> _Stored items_

· · · · ·

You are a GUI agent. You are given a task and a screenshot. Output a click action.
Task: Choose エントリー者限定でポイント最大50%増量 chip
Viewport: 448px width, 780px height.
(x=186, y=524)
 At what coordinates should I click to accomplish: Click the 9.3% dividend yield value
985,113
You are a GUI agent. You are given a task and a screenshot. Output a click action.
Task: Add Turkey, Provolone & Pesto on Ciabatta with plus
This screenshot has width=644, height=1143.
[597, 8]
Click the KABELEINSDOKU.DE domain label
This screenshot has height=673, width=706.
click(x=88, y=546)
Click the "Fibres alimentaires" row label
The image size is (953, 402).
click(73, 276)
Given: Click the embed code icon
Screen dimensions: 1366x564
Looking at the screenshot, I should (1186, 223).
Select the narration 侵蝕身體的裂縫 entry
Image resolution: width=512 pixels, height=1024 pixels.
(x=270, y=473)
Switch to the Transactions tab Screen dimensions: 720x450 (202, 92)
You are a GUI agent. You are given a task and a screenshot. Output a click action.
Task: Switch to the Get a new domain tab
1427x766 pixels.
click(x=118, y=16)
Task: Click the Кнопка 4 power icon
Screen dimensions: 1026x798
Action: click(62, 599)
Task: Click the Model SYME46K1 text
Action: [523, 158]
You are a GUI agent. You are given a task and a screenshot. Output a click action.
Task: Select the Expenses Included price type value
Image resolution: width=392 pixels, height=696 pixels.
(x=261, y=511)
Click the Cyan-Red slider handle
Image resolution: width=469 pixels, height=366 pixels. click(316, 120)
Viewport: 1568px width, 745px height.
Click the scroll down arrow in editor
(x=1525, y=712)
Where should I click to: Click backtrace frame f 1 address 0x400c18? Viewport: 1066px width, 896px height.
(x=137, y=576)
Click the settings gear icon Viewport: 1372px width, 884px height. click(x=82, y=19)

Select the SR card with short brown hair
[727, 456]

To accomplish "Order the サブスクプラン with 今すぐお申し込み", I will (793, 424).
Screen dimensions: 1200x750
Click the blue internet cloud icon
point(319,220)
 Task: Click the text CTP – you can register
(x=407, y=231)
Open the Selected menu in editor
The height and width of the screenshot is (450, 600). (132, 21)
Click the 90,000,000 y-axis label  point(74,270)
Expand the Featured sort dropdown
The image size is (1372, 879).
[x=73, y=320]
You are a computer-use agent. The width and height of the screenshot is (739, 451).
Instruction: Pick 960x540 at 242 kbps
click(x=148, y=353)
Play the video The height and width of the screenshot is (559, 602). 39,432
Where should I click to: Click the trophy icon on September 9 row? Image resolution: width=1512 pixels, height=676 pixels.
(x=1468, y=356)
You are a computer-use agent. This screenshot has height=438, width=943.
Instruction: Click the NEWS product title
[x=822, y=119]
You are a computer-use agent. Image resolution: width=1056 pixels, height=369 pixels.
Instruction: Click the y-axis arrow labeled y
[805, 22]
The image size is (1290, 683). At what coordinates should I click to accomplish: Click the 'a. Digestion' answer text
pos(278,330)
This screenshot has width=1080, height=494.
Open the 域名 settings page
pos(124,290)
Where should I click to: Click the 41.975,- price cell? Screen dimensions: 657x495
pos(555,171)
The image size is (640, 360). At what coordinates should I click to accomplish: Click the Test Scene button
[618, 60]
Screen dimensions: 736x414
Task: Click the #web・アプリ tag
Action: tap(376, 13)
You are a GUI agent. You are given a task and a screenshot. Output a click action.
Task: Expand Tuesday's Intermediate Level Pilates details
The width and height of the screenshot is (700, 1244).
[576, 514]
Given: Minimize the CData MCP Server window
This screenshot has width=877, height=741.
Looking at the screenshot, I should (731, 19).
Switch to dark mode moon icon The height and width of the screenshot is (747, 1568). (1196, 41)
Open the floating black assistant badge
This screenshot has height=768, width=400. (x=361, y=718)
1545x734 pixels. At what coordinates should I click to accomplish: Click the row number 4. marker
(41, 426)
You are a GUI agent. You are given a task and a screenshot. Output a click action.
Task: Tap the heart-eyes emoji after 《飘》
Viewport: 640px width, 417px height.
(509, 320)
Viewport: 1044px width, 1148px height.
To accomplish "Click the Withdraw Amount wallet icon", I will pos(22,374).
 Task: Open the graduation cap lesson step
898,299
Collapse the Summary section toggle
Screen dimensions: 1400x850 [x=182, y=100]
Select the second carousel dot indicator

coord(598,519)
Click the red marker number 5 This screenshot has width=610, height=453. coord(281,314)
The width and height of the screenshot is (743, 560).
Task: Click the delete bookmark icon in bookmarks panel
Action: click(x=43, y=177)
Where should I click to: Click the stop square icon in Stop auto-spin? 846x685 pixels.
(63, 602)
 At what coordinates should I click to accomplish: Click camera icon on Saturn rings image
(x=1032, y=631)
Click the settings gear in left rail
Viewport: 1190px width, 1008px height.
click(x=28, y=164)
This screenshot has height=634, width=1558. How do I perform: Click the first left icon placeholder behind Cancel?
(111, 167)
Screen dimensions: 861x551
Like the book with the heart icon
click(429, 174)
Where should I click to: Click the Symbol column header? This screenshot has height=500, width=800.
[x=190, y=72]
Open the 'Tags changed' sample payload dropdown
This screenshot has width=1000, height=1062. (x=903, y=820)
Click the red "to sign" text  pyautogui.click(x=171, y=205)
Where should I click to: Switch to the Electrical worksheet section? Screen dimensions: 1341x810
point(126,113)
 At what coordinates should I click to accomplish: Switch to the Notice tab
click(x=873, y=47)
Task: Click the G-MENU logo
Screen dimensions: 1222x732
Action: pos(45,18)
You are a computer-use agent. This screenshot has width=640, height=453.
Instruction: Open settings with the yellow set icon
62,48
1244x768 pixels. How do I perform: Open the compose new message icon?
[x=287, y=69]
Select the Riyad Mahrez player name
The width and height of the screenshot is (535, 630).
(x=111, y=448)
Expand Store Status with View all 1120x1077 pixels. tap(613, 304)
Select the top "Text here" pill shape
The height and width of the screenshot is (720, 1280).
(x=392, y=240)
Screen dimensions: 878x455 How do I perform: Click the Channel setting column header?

· · · · ·

Write every record out again, unaltered.

> _Solution to this problem_
You are a GUI agent. You are given a task and a screenshot. Output a click action.
Task: Choose エントリー者限定でポイント最大50%増量 chip
Viewport: 448px width, 780px height.
(x=186, y=524)
 At what coordinates should I click to accomplish: Click the 9.3% dividend yield value
985,113
You are a GUI agent. You are given a task and a screenshot. Output a click action.
Task: Add Turkey, Provolone & Pesto on Ciabatta with plus
This screenshot has width=644, height=1143.
[597, 8]
Click the KABELEINSDOKU.DE domain label
This screenshot has height=673, width=706.
click(x=88, y=546)
Click the "Fibres alimentaires" row label
The image size is (953, 402).
click(73, 276)
Given: Click the embed code icon
Screen dimensions: 1366x564
Looking at the screenshot, I should (1186, 223).
Select the narration 侵蝕身體的裂縫 entry
Image resolution: width=512 pixels, height=1024 pixels.
(x=270, y=473)
Switch to the Transactions tab Screen dimensions: 720x450 (202, 92)
You are a GUI agent. You are given a task and a screenshot. Output a click action.
Task: Switch to the Get a new domain tab
1427x766 pixels.
click(x=118, y=16)
Task: Click the Кнопка 4 power icon
Screen dimensions: 1026x798
Action: click(62, 599)
Task: Click the Model SYME46K1 text
Action: [523, 158]
You are a GUI agent. You are given a task and a screenshot. Output a click action.
Task: Select the Expenses Included price type value
Image resolution: width=392 pixels, height=696 pixels.
(x=261, y=511)
Click the Cyan-Red slider handle
Image resolution: width=469 pixels, height=366 pixels. click(316, 120)
Viewport: 1568px width, 745px height.
Click the scroll down arrow in editor
(x=1525, y=712)
Where should I click to: Click backtrace frame f 1 address 0x400c18? Viewport: 1066px width, 896px height.
(x=137, y=576)
Click the settings gear icon Viewport: 1372px width, 884px height. click(x=82, y=19)

Select the SR card with short brown hair
[727, 456]

To accomplish "Order the サブスクプラン with 今すぐお申し込み", I will (793, 424).
Screen dimensions: 1200x750
Click the blue internet cloud icon
point(319,220)
 Task: Click the text CTP – you can register
(x=407, y=231)
Open the Selected menu in editor
The height and width of the screenshot is (450, 600). (132, 21)
Click the 90,000,000 y-axis label  point(74,270)
Expand the Featured sort dropdown
The image size is (1372, 879).
[x=73, y=320]
You are a computer-use agent. The width and height of the screenshot is (739, 451).
Instruction: Pick 960x540 at 242 kbps
click(x=148, y=353)
Play the video The height and width of the screenshot is (559, 602). 39,432
Where should I click to: Click the trophy icon on September 9 row? Image resolution: width=1512 pixels, height=676 pixels.
(x=1468, y=356)
You are a computer-use agent. This screenshot has height=438, width=943.
Instruction: Click the NEWS product title
[x=822, y=119]
You are a computer-use agent. Image resolution: width=1056 pixels, height=369 pixels.
Instruction: Click the y-axis arrow labeled y
[805, 22]
The image size is (1290, 683). At what coordinates should I click to accomplish: Click the 'a. Digestion' answer text
pos(278,330)
This screenshot has width=1080, height=494.
Open the 域名 settings page
pos(124,290)
Where should I click to: Click the 41.975,- price cell? Screen dimensions: 657x495
pos(555,171)
The image size is (640, 360). At what coordinates should I click to accomplish: Click the Test Scene button
[618, 60]
Screen dimensions: 736x414
Task: Click the #web・アプリ tag
Action: tap(376, 13)
You are a GUI agent. You are given a task and a screenshot. Output a click action.
Task: Expand Tuesday's Intermediate Level Pilates details
The width and height of the screenshot is (700, 1244).
[576, 514]
Given: Minimize the CData MCP Server window
This screenshot has width=877, height=741.
Looking at the screenshot, I should (731, 19).
Switch to dark mode moon icon The height and width of the screenshot is (747, 1568). (1196, 41)
Open the floating black assistant badge
This screenshot has height=768, width=400. (x=361, y=718)
1545x734 pixels. At what coordinates should I click to accomplish: Click the row number 4. marker
(41, 426)
You are a GUI agent. You are given a task and a screenshot. Output a click action.
Task: Tap the heart-eyes emoji after 《飘》
Viewport: 640px width, 417px height.
(509, 320)
Viewport: 1044px width, 1148px height.
To accomplish "Click the Withdraw Amount wallet icon", I will pos(22,374).
 Task: Open the graduation cap lesson step
898,299
Collapse the Summary section toggle
Screen dimensions: 1400x850 [x=182, y=100]
Select the second carousel dot indicator

coord(598,519)
Click the red marker number 5 This screenshot has width=610, height=453. coord(281,314)
The width and height of the screenshot is (743, 560).
Task: Click the delete bookmark icon in bookmarks panel
Action: click(x=43, y=177)
Where should I click to: Click the stop square icon in Stop auto-spin? 846x685 pixels.
(63, 602)
 At what coordinates should I click to accomplish: Click camera icon on Saturn rings image
(x=1032, y=631)
Click the settings gear in left rail
Viewport: 1190px width, 1008px height.
click(x=28, y=164)
This screenshot has height=634, width=1558. How do I perform: Click the first left icon placeholder behind Cancel?
(111, 167)
Screen dimensions: 861x551
Like the book with the heart icon
click(429, 174)
Where should I click to: Click the Symbol column header? This screenshot has height=500, width=800.
[x=190, y=72]
Open the 'Tags changed' sample payload dropdown
This screenshot has width=1000, height=1062. (x=903, y=820)
Click the red "to sign" text  pyautogui.click(x=171, y=205)
Where should I click to: Switch to the Electrical worksheet section? Screen dimensions: 1341x810
point(126,113)
 At what coordinates should I click to accomplish: Switch to the Notice tab
click(x=873, y=47)
Task: Click the G-MENU logo
Screen dimensions: 1222x732
Action: pos(45,18)
You are a computer-use agent. This screenshot has width=640, height=453.
Instruction: Open settings with the yellow set icon
62,48
1244x768 pixels. How do I perform: Open the compose new message icon?
[x=287, y=69]
Select the Riyad Mahrez player name
The width and height of the screenshot is (535, 630).
(x=111, y=448)
Expand Store Status with View all 1120x1077 pixels. tap(613, 304)
Select the top "Text here" pill shape
The height and width of the screenshot is (720, 1280).
(x=392, y=240)
Screen dimensions: 878x455 How do I perform: Click the Channel setting column header?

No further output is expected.